New findings lead to advances in optical quantum computing

An international collaboration of researchers, led by Philip Walther at University of Vienna, have achieved a significant breakthrough in quantum technology, with the successful demonstration of quantum interference among several single photons using a novel resource-efficient platform. The work published in Science Advances represents a notable advancement in optical quantum computing that paves the way for more scalable quantum technologies.

Interference among photons, a fundamental phenomenon in quantum optics, serves as a cornerstone of optical quantum computing. It involves harnessing the properties of light, such as its wave-particle duality, to induce interference patterns, enabling the encoding and processing of quantum information.

In traditional multi-photon experiments, spatial encoding is commonly employed, wherein photons are manipulated in different spatial paths to induce interference.
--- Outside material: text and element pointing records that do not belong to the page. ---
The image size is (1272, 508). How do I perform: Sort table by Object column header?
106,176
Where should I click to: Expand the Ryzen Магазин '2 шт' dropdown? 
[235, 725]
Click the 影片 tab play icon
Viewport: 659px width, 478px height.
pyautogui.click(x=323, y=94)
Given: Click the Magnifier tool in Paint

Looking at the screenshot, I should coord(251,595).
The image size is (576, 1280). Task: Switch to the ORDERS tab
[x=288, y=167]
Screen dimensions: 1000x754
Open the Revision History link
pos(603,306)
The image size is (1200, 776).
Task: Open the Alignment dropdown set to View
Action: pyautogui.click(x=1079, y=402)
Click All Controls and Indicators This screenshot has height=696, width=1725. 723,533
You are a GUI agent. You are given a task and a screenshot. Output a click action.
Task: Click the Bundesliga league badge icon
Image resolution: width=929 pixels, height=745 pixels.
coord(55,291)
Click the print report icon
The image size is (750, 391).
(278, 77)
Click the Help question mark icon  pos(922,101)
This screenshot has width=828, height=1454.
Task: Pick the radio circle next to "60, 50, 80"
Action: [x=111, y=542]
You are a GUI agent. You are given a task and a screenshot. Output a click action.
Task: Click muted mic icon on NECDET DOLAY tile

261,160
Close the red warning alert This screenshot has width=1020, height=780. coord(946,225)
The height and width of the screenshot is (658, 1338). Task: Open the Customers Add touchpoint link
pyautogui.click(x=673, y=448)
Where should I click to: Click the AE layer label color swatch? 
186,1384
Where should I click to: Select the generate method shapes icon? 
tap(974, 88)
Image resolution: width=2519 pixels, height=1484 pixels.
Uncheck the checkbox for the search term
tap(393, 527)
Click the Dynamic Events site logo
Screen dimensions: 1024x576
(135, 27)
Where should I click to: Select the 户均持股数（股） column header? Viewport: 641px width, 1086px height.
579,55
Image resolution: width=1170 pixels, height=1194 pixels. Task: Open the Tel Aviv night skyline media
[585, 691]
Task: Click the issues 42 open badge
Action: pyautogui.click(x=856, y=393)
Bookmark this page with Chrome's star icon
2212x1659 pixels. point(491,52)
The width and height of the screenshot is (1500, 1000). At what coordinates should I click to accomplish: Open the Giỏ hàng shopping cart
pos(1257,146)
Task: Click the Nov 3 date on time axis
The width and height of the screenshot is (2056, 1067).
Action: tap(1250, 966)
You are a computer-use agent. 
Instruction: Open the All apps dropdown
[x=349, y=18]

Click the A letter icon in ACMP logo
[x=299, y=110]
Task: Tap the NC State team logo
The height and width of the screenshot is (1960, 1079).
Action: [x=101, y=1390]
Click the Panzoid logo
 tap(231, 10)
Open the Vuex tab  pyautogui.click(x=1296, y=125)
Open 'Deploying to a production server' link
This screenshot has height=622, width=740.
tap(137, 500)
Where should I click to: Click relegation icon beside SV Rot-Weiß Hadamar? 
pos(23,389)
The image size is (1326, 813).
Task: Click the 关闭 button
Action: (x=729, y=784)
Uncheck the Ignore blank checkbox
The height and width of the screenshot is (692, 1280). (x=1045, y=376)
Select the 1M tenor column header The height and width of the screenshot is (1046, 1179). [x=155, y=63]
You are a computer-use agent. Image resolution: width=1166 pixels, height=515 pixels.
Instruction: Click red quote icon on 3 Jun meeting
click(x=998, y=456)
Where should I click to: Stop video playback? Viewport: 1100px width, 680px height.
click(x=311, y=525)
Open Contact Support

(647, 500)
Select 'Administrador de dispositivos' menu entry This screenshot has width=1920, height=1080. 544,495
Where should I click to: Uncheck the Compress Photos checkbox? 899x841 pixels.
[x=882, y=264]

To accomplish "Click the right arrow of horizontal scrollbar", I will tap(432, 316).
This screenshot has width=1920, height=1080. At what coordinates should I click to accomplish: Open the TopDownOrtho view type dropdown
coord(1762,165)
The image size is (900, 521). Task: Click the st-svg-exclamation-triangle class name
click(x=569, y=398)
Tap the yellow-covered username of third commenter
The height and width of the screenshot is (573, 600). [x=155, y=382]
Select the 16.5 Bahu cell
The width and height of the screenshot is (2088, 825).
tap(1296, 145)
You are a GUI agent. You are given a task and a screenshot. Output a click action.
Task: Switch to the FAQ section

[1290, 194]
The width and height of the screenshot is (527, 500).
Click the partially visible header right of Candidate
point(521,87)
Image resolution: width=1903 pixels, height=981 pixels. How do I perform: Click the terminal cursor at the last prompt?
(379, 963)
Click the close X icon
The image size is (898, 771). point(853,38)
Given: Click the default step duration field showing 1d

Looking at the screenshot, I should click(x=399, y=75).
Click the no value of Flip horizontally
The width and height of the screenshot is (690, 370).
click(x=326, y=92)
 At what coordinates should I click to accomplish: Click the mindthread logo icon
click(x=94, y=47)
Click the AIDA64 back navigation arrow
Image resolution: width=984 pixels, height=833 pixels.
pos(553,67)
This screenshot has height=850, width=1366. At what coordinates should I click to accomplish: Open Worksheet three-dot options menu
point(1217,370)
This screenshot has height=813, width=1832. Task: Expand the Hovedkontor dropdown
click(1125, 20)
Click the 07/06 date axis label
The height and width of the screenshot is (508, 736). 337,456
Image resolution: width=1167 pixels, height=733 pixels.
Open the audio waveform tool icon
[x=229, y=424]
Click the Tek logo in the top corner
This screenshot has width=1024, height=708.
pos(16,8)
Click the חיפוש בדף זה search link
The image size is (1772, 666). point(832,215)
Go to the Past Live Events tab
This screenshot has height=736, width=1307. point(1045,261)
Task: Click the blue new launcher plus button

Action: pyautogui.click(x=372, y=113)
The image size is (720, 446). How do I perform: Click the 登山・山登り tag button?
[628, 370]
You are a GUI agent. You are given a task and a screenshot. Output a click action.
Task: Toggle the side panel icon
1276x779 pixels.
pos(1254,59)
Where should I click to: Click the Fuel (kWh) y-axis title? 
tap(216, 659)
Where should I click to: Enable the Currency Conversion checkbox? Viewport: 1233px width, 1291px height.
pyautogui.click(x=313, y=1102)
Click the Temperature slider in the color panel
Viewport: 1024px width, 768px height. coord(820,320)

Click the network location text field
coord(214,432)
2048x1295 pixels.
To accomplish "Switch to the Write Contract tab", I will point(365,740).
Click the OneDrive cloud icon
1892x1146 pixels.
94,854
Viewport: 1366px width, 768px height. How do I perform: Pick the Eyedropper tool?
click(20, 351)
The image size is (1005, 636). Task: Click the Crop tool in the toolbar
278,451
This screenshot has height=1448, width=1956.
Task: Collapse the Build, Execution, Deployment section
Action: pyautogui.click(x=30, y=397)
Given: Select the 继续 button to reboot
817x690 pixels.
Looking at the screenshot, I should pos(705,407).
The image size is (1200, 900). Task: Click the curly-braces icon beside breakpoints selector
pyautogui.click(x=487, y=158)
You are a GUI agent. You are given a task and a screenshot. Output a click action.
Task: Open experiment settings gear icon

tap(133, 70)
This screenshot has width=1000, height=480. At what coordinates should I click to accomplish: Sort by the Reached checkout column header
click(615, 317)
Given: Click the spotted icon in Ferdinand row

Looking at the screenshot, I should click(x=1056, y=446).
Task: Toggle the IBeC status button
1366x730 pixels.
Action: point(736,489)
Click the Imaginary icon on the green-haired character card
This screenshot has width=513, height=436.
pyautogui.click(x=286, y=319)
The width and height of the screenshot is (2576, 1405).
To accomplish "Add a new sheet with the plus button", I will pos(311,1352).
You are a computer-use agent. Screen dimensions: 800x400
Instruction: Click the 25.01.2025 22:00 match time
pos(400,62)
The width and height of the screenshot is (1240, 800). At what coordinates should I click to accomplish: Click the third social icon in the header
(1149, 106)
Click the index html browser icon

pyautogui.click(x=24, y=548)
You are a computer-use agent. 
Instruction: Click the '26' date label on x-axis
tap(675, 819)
These experiments require intricate setups with numerous components, making them resource-intensive and challenging to scale.

In contrast, the international team, comprising scientists from University of Vienna, Politecnico di Milano, and Université libre de Bruxells, opted for an approach based on temporal encoding. This technique manipulates the time domain of photons rather than their spatial statistics.

To realize this approach, they developed an innovative architecture at the Christian Doppler Laboratory at the University of Vienna, utilizing an optical fiber loop. This design enables repeated use of the same optical components, facilitating efficient multi-photon interference with minimal physical resources.

First author Lorenzo Carosini explains, “In our experiment, we observed quantum interference among up to eight photons, surpassing the scale of most of existing experiments. Thanks to the versatility of our approach, the interference pattern can be reconfigured and the size of the experiment can be scaled, without changing the optical setup.”

The results demonstrate the significant resource efficiency of the implemented architecture compared to traditional spatial-encoding approaches, paving the way for more accessible and scalable quantum technologies.